Other improvements on the sailing rig included fitting a traveler on the cabin top to improve the adjustability of the mainsheet. Wall also replaced the engine with a 50 horsepower Beta Marine diesel.
“With all the repairs and improvements I’ve done over the years, I’ve bought this boat four times over,” Wall said.
Serious Moonlight is named for a lyric in the 1983 hit song by David Bowie, “Let’s Dance.” She is a 42-foot Tayana, built in 1983 in the Taiwanese Ta Yang boatyard to a design by the well-known yacht designer Robert Harris. She is cutter rigged, with a sail area of about 1,000 square feet, a beam of 12 feet 6 inches and a draft of 5 feet 10 inches.
Today, Serious Moonlight is “90 percent ready” for extended ocean cruises, Wall said. But he has no immediate plans to go far from home in her.
A Texas native, Wall grew up in Austin, Galveston and Houston, and has spent much of his adult life working on boats. He operated hydrographic survey boats in the Gulf, pleasure craft here and in the Mediterranean, and dive boats here and in Mexico.
“I added it up one time, and for a 20-year period of my life, I spent more nights sleeping on the water than on land,” he said.

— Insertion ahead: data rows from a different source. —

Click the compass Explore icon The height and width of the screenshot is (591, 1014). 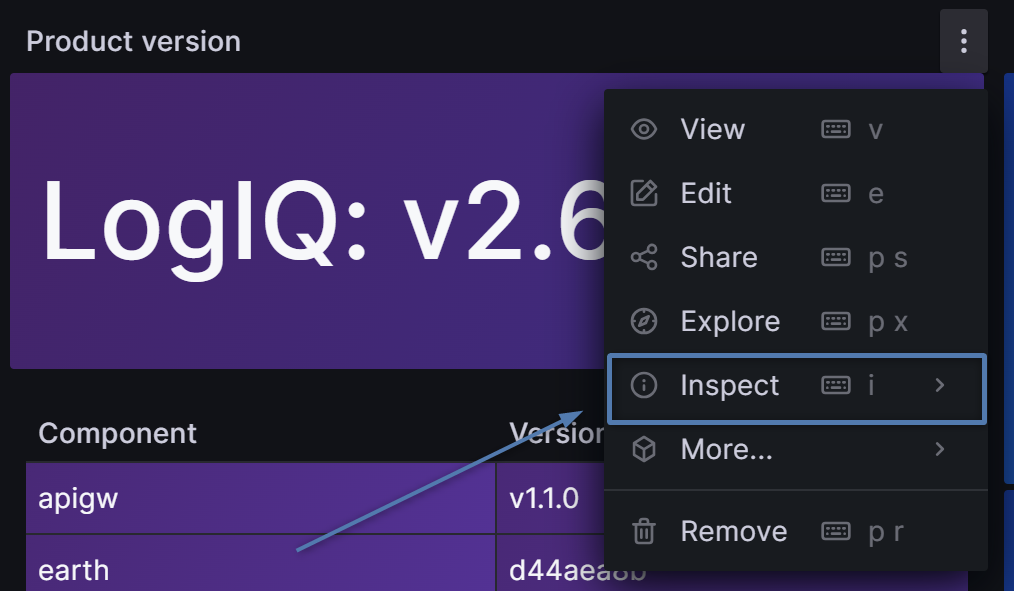[x=644, y=321]
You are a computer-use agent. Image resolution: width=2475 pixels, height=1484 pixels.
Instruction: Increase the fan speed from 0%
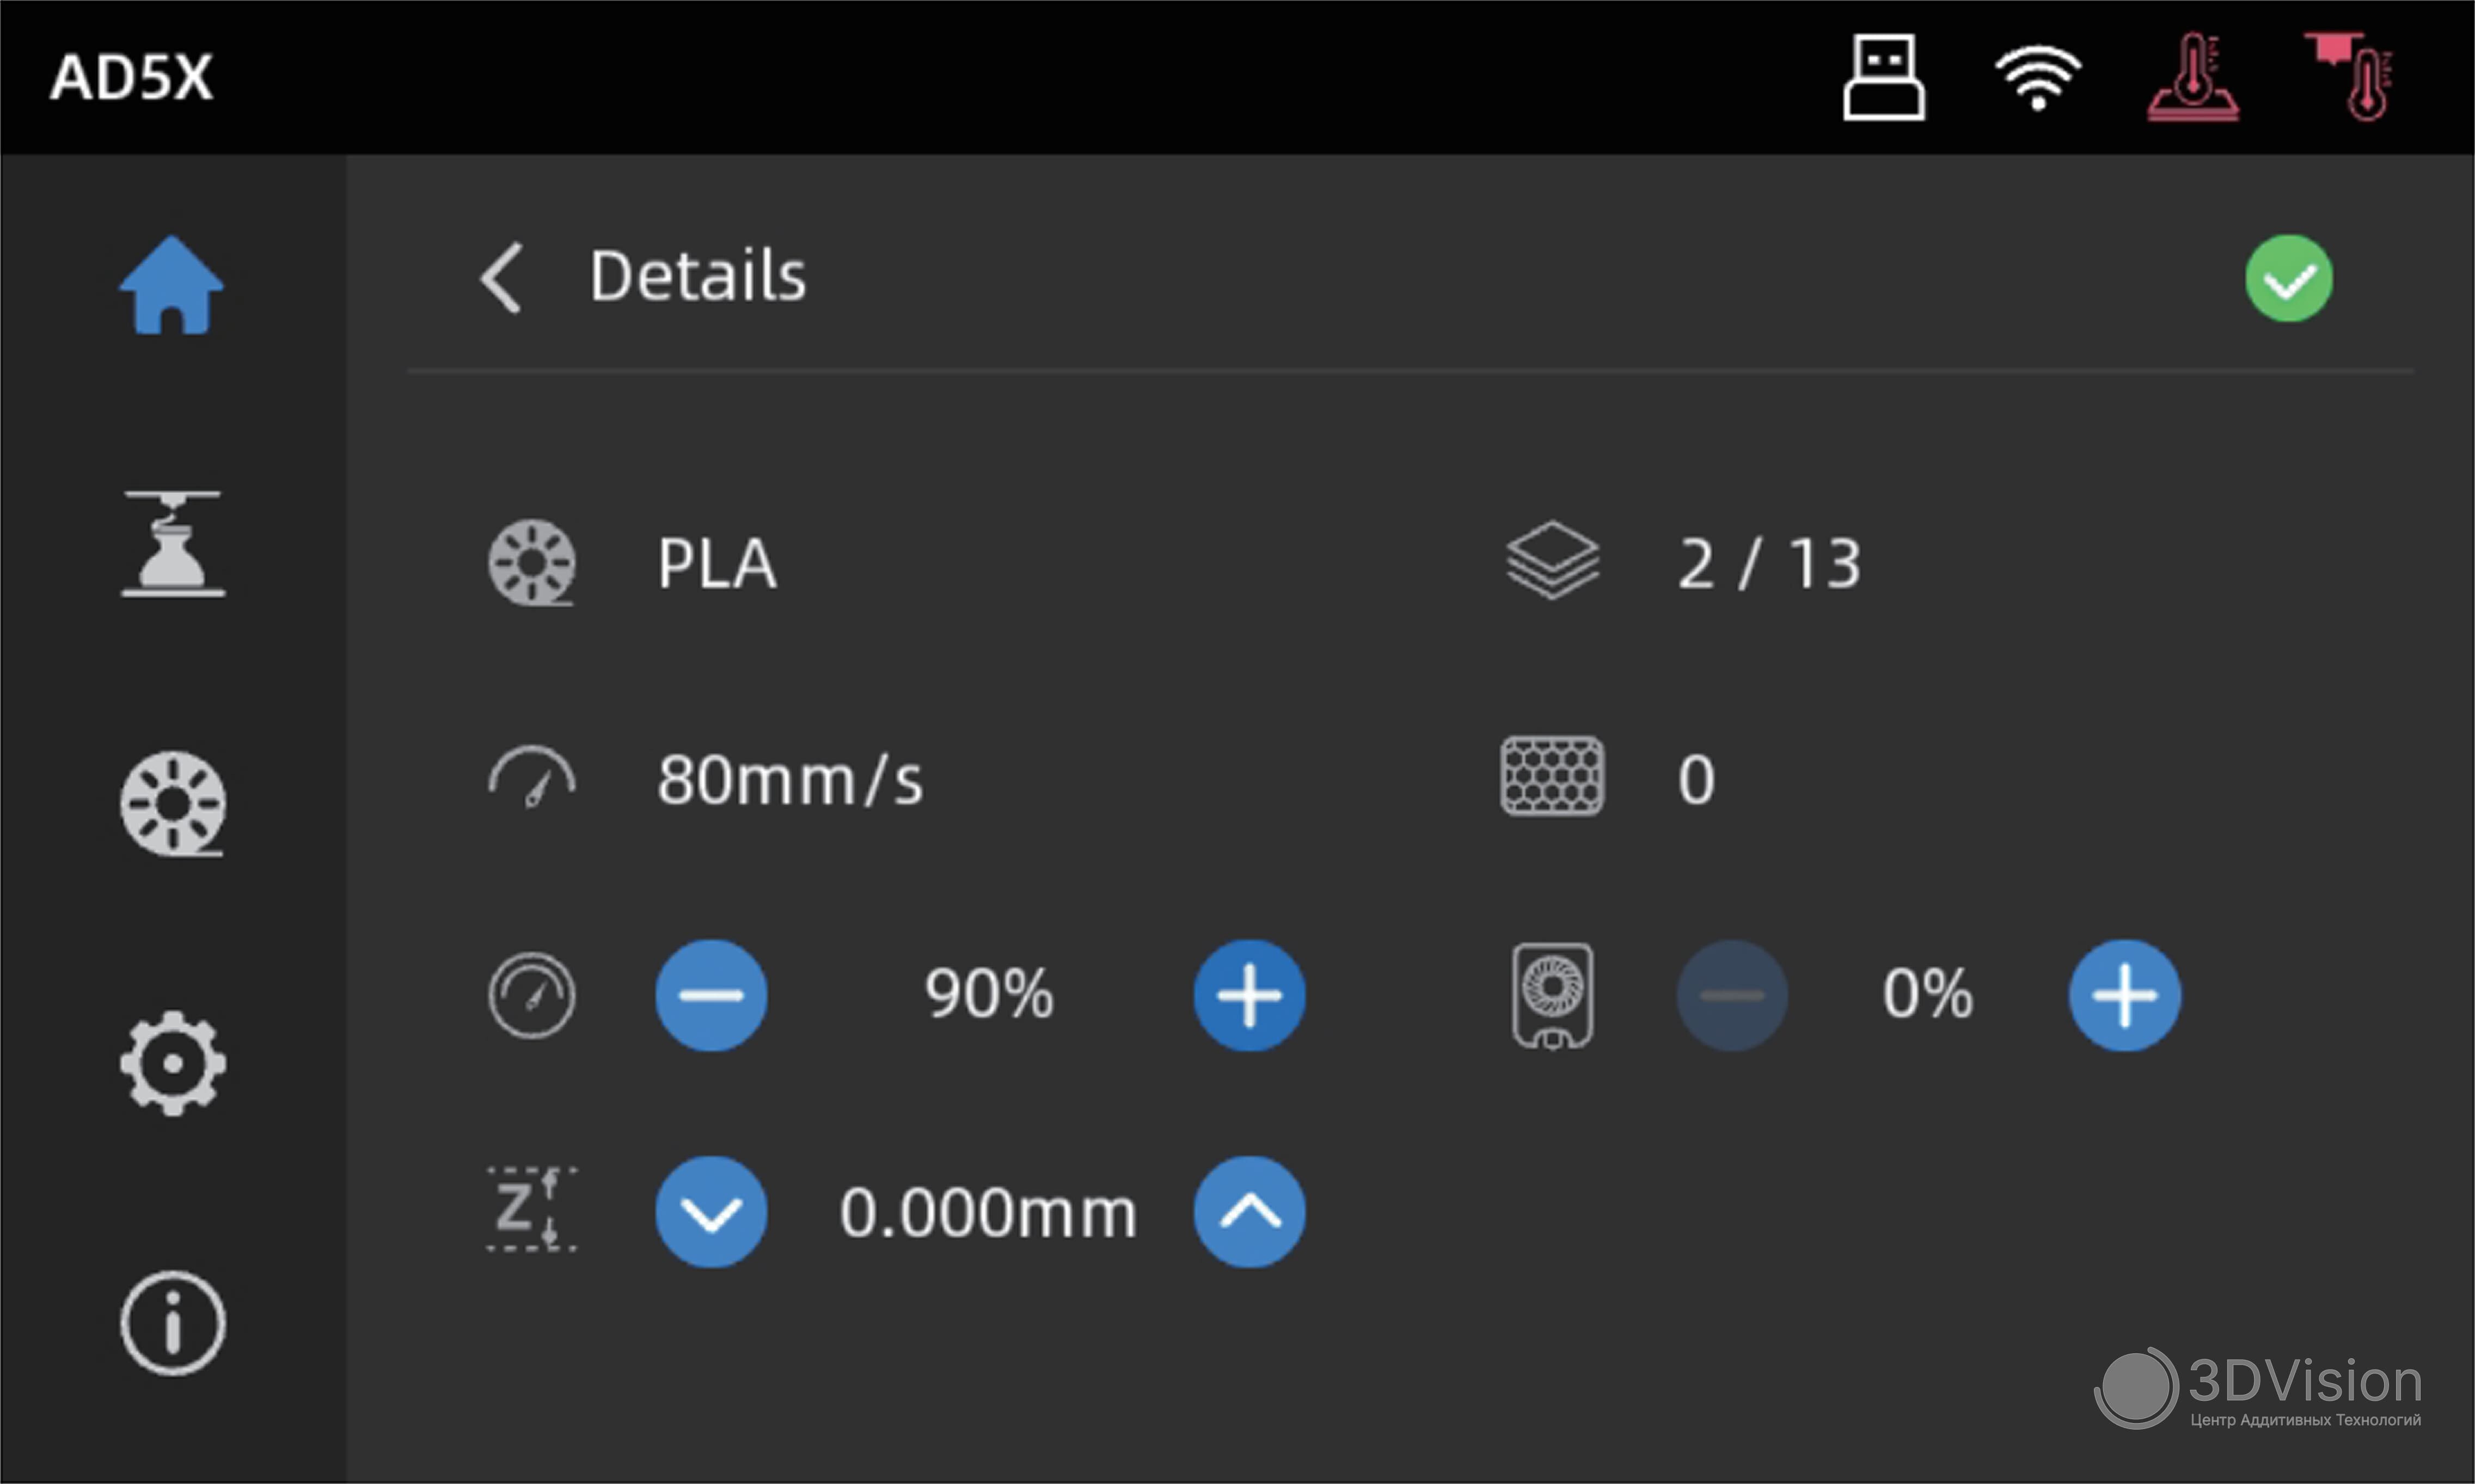[x=2124, y=995]
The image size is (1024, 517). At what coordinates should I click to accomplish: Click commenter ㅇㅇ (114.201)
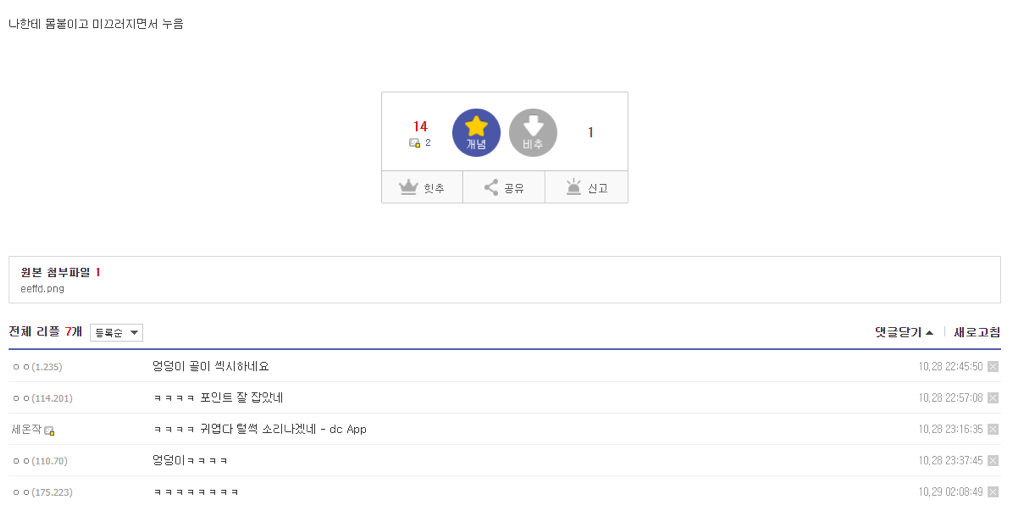[41, 398]

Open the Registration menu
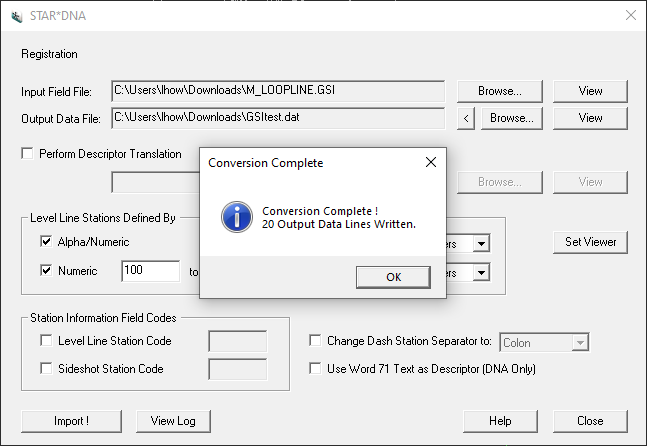coord(49,54)
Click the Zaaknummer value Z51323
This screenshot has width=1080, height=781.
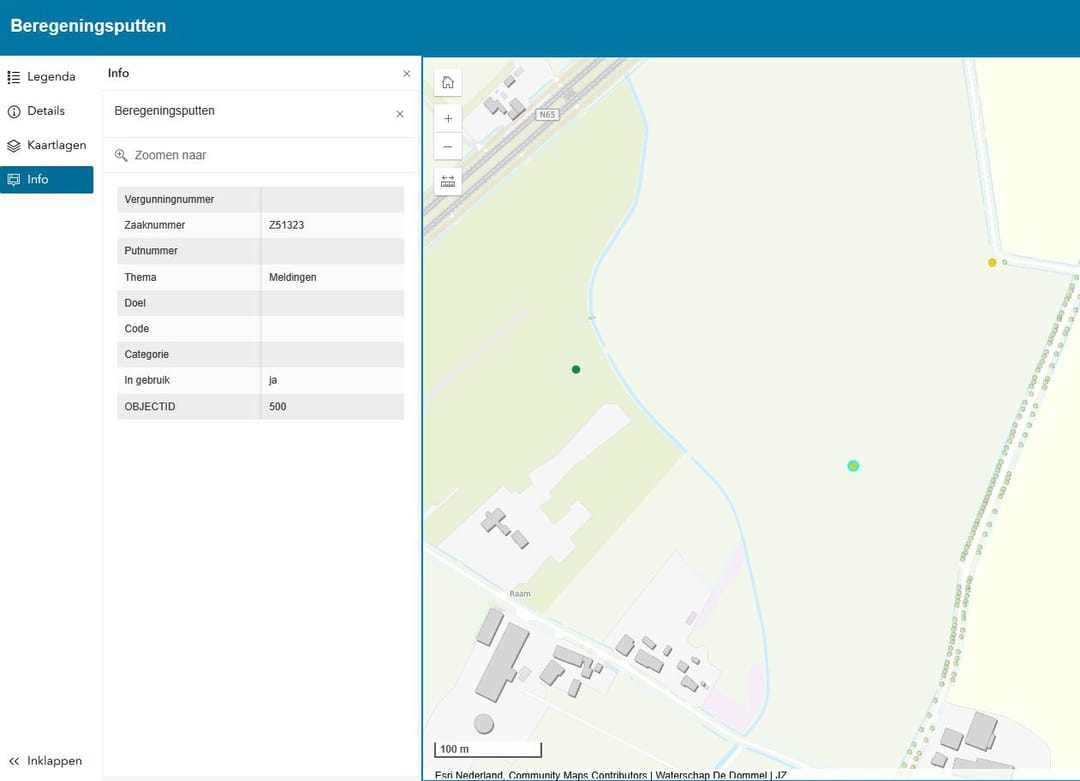click(x=287, y=226)
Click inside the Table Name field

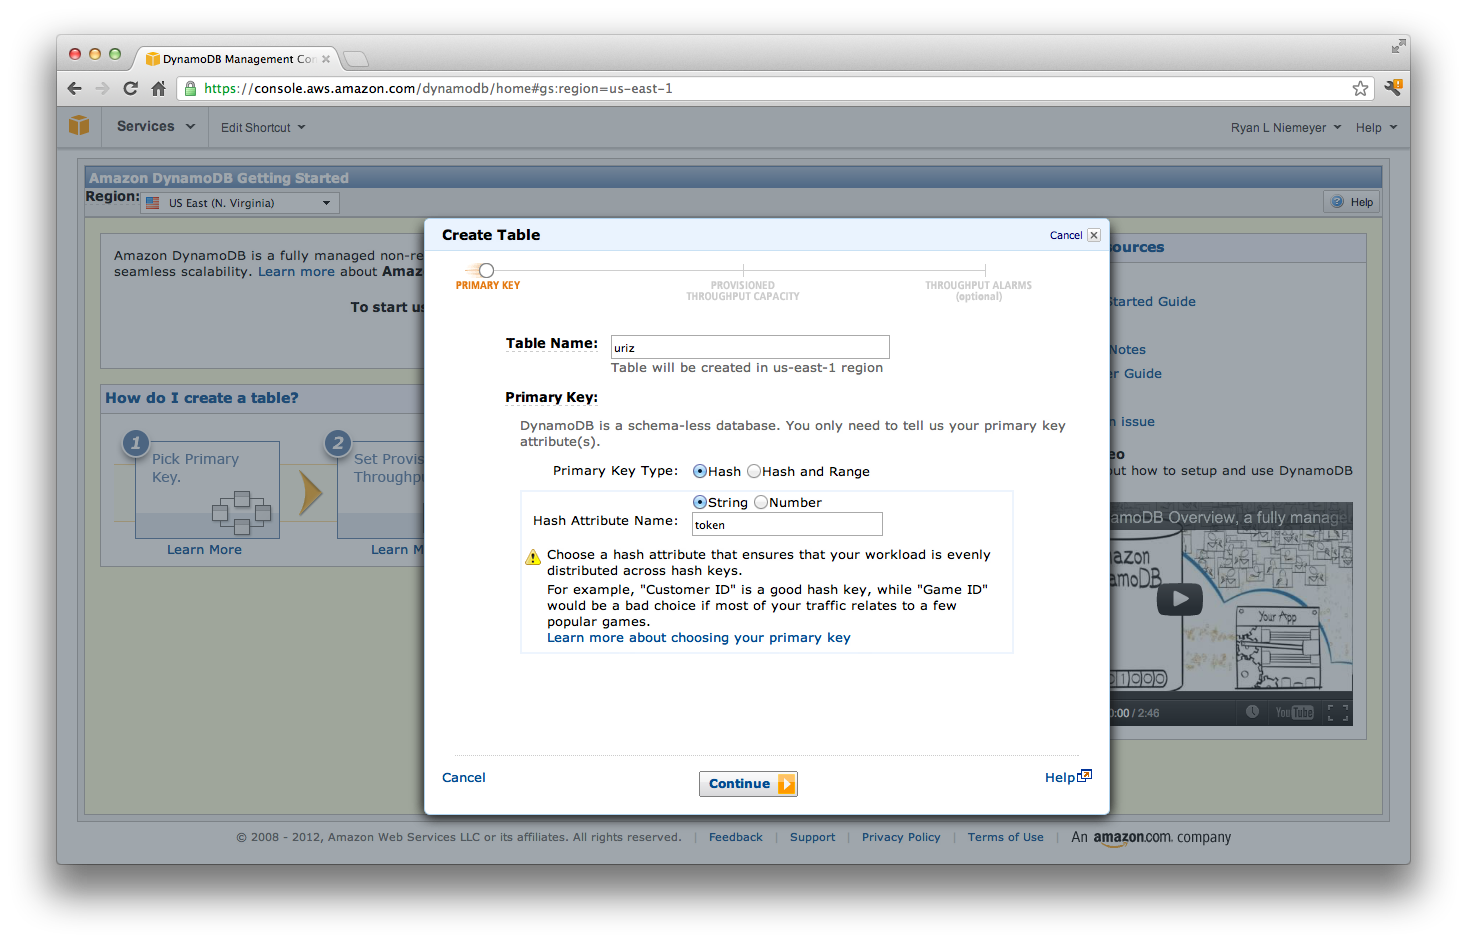(749, 346)
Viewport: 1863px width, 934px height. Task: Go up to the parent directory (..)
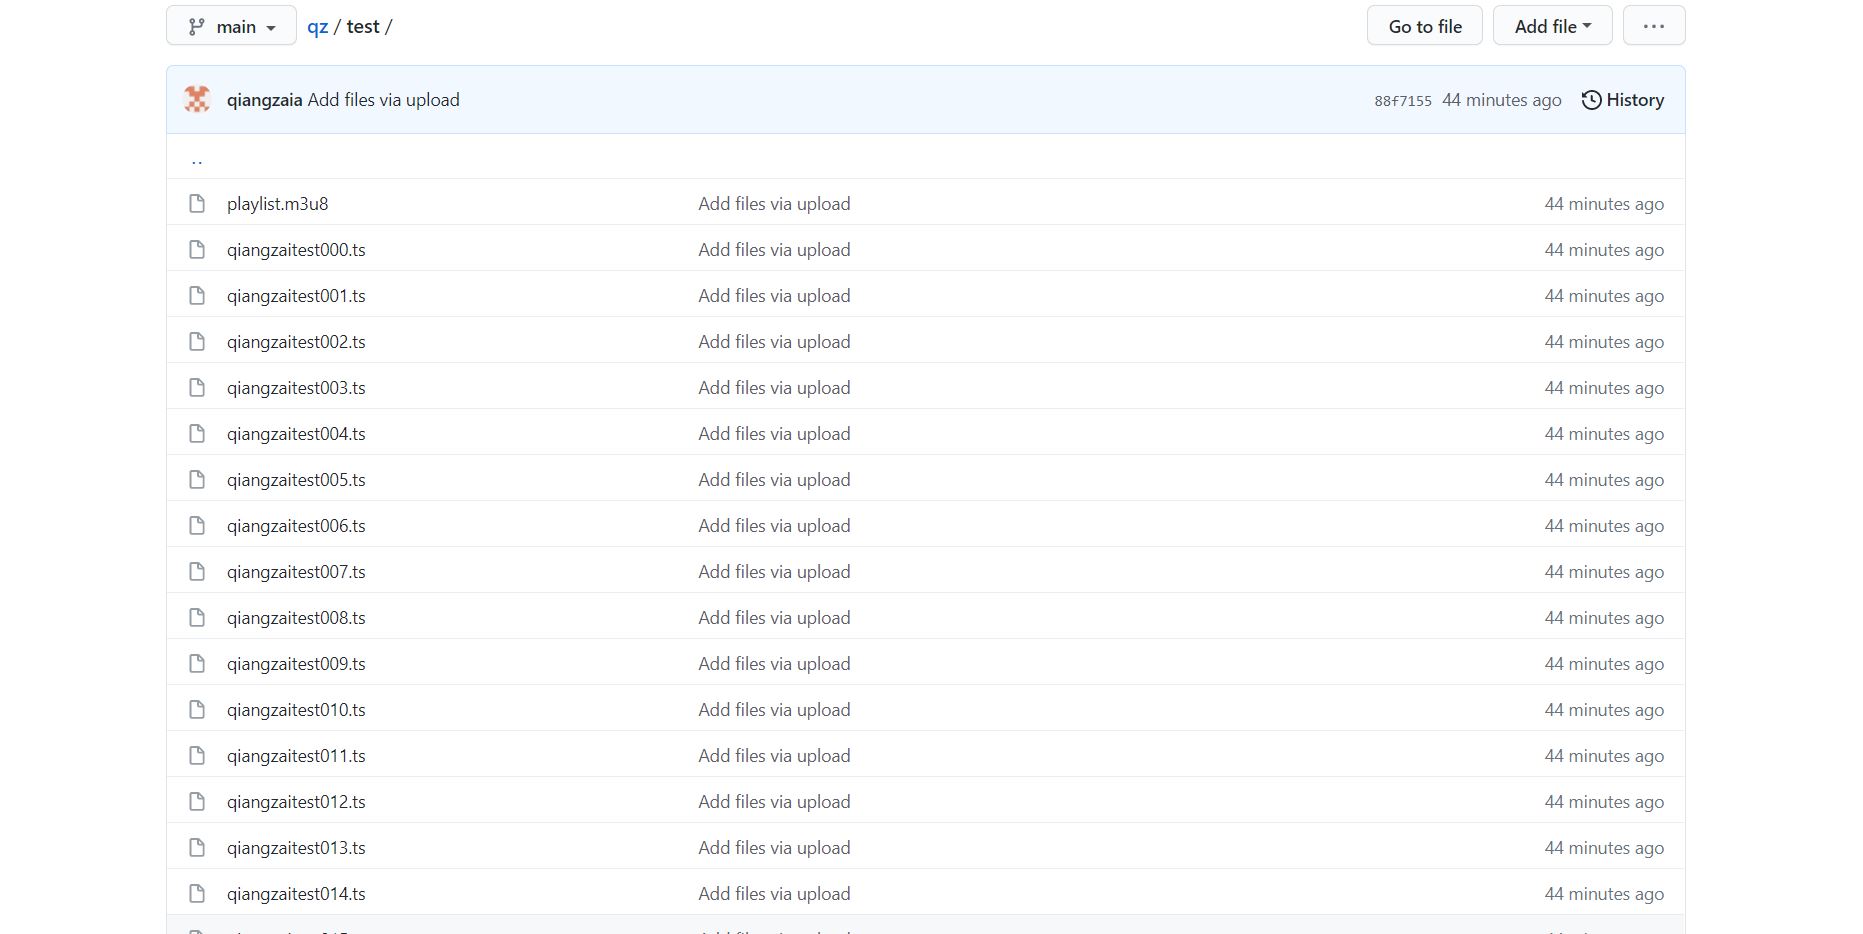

Wall finally settled down in Galveston in the mid 1990s, buying the historic East End house he had once lived in as his father attended medical school. He established a title-surveying business here, and for the first time bought a boat of his own: Serious Moonlight.
But Wall’s business keeps him far busier than he had planned, and he has settled in to making a living ashore. The three or four weeks away from his business that it would take to sail Serious Moonlight to Vera Cruz or Jamaica, with some time to explore the destination, are more than he wants to spend away.
“She’s a lot of boat for day sailing, but I enjoy taking her out on the bay and the Gulf,” he said. “And I love Galveston — the water and the climate, and you can actually afford to live here. What’s not to like?”